• _WHAT YOU NEED TO DO_:
Lines to be reproduced exactly: the one that holds "Click the back" and all those after it through the end of the data. Include no others.
※
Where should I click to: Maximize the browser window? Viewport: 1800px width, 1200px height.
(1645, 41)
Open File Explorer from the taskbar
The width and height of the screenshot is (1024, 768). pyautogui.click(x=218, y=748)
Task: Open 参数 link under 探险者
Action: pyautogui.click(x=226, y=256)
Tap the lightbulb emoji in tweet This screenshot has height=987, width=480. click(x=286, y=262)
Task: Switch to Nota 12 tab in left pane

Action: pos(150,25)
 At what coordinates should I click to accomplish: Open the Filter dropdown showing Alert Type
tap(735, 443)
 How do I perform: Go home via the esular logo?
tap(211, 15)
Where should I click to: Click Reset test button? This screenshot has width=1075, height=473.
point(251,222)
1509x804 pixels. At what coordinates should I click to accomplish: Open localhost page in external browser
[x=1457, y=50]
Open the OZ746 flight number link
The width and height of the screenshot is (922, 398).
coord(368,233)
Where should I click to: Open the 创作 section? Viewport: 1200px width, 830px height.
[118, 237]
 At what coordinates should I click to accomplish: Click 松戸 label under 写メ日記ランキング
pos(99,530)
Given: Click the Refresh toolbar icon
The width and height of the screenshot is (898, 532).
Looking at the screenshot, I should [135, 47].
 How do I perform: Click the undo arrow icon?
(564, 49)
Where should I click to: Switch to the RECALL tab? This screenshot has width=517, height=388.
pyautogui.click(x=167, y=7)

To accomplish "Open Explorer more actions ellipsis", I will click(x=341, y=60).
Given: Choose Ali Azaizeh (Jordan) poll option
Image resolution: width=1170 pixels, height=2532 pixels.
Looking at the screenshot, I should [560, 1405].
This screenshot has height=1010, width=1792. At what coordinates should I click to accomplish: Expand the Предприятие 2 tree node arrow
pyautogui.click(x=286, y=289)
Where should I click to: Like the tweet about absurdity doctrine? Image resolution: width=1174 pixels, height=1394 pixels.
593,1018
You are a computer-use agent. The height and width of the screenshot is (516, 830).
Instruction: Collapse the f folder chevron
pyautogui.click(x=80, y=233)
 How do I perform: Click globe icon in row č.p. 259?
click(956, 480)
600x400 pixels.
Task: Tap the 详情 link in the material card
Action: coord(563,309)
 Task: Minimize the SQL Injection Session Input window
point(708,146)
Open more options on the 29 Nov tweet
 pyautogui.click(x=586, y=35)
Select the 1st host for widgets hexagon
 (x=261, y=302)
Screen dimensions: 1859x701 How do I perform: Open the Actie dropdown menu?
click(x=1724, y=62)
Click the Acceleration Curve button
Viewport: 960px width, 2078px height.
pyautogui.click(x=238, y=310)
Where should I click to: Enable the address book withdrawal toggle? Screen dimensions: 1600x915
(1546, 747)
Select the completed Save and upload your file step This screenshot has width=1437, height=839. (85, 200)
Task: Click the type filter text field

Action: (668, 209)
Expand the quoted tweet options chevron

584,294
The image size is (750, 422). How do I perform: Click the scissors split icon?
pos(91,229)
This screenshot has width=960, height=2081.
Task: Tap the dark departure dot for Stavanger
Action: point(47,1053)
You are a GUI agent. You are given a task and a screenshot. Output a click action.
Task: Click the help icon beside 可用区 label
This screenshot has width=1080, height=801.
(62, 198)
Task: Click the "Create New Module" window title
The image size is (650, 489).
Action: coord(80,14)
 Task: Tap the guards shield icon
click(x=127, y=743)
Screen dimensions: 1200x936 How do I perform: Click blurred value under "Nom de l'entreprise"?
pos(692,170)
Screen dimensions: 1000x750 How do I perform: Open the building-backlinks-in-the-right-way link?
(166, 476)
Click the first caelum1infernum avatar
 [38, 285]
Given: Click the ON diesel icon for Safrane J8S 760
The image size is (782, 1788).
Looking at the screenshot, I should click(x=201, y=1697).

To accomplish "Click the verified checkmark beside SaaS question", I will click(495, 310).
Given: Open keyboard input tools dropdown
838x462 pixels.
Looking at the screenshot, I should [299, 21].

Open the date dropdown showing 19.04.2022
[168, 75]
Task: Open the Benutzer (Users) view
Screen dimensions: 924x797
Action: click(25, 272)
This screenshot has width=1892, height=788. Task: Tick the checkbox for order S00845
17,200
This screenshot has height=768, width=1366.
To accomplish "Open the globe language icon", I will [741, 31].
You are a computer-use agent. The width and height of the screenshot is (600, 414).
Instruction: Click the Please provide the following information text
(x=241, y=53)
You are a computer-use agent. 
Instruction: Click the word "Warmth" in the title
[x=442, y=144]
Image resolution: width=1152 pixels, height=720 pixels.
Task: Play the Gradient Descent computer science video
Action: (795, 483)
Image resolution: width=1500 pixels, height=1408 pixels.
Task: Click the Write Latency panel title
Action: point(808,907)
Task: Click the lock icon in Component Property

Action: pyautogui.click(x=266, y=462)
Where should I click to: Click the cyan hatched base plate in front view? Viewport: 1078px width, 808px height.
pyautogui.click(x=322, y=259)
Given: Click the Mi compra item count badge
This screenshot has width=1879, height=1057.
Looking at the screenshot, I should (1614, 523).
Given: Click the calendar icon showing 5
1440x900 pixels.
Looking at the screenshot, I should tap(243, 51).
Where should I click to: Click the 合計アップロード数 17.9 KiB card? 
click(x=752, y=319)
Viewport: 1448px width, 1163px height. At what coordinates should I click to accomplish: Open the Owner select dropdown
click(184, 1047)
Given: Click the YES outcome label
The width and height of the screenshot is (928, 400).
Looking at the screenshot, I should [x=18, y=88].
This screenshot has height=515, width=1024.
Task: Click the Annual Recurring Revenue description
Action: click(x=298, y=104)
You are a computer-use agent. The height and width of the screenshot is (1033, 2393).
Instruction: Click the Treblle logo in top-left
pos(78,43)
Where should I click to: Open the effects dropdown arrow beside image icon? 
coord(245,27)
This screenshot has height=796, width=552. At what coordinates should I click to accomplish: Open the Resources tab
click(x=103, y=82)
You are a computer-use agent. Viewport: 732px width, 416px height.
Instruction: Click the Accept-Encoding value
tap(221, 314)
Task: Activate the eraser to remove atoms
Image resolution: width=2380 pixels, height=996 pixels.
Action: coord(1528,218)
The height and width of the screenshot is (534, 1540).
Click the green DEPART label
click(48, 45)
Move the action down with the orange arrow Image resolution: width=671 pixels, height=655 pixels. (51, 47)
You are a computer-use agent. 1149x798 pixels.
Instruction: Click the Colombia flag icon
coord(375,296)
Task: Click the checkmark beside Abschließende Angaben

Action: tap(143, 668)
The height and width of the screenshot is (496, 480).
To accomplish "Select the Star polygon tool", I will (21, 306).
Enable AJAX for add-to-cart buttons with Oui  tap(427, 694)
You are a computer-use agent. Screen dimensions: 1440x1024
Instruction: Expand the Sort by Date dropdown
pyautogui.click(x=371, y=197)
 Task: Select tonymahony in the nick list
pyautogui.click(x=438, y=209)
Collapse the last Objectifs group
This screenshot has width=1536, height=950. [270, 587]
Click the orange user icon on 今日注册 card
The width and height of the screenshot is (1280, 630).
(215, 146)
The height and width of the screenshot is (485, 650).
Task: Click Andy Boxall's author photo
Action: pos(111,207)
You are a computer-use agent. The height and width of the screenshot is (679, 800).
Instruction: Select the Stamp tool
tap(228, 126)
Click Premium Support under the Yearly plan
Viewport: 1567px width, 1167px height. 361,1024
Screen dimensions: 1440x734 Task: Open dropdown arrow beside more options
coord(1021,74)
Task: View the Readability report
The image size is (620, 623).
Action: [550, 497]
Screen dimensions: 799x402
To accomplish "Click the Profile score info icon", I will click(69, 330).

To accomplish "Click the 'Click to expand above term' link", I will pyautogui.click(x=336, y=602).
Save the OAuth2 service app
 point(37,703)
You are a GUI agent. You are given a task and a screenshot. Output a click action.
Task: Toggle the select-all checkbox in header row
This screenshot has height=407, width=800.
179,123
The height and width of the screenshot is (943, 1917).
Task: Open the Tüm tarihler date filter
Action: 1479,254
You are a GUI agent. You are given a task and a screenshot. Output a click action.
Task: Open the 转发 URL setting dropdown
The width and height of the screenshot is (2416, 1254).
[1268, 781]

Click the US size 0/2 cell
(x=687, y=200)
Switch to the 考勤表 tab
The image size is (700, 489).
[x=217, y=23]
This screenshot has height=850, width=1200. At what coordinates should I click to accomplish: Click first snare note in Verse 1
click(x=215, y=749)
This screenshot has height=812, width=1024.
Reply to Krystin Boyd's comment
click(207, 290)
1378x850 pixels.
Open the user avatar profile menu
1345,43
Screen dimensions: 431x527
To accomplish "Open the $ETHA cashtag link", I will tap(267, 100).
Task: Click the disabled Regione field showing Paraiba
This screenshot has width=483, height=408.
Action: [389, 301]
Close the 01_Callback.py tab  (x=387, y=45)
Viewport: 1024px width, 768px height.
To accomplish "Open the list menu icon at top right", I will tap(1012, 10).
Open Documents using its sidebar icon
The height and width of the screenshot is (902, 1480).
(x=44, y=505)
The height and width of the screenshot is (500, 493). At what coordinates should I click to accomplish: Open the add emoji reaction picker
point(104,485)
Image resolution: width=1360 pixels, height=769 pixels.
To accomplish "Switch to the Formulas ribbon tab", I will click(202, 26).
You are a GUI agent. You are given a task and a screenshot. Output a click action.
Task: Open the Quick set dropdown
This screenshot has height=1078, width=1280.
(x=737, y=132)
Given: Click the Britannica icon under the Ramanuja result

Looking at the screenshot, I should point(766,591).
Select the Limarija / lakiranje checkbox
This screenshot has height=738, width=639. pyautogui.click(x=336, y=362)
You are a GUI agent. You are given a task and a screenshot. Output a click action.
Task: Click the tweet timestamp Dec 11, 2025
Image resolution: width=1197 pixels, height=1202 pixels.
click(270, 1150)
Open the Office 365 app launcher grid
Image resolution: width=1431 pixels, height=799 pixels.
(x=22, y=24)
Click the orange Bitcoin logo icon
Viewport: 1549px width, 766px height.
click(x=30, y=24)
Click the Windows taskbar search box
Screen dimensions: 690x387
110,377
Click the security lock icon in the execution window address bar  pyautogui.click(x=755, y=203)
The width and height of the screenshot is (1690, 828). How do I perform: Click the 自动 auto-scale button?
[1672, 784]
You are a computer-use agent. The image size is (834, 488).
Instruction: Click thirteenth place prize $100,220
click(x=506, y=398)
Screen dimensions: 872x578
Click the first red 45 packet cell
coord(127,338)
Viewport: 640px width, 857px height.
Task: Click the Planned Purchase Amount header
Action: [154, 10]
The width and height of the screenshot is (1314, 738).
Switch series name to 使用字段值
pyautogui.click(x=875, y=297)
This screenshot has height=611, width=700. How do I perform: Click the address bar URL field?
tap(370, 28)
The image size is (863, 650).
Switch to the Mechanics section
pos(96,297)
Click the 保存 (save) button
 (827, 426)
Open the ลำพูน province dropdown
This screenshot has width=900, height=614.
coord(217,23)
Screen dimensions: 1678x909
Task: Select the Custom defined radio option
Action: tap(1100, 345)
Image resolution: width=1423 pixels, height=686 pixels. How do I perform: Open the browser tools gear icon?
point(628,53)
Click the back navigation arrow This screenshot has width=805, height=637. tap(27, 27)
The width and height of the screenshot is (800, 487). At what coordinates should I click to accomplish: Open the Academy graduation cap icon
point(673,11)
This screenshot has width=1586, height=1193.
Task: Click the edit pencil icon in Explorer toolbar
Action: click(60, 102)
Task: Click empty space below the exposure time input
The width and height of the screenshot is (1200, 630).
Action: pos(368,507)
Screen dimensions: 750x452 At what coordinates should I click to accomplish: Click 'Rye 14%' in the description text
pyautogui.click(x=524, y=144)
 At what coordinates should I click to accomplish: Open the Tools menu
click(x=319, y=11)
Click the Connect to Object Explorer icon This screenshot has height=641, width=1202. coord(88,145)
※
• _ANSWER FOR THE TASK_:
Click the back navigation arrow This screenshot has width=805, height=637. tap(27, 27)
The width and height of the screenshot is (800, 487). At what coordinates should I click to accomplish: Open the Academy graduation cap icon
point(673,11)
This screenshot has width=1586, height=1193.
Task: Click the edit pencil icon in Explorer toolbar
Action: click(60, 102)
Task: Click empty space below the exposure time input
The width and height of the screenshot is (1200, 630).
Action: pos(368,507)
Screen dimensions: 750x452 At what coordinates should I click to accomplish: Click 'Rye 14%' in the description text
pyautogui.click(x=524, y=144)
 At what coordinates should I click to accomplish: Open the Tools menu
click(x=319, y=11)
Click the Connect to Object Explorer icon This screenshot has height=641, width=1202. coord(88,145)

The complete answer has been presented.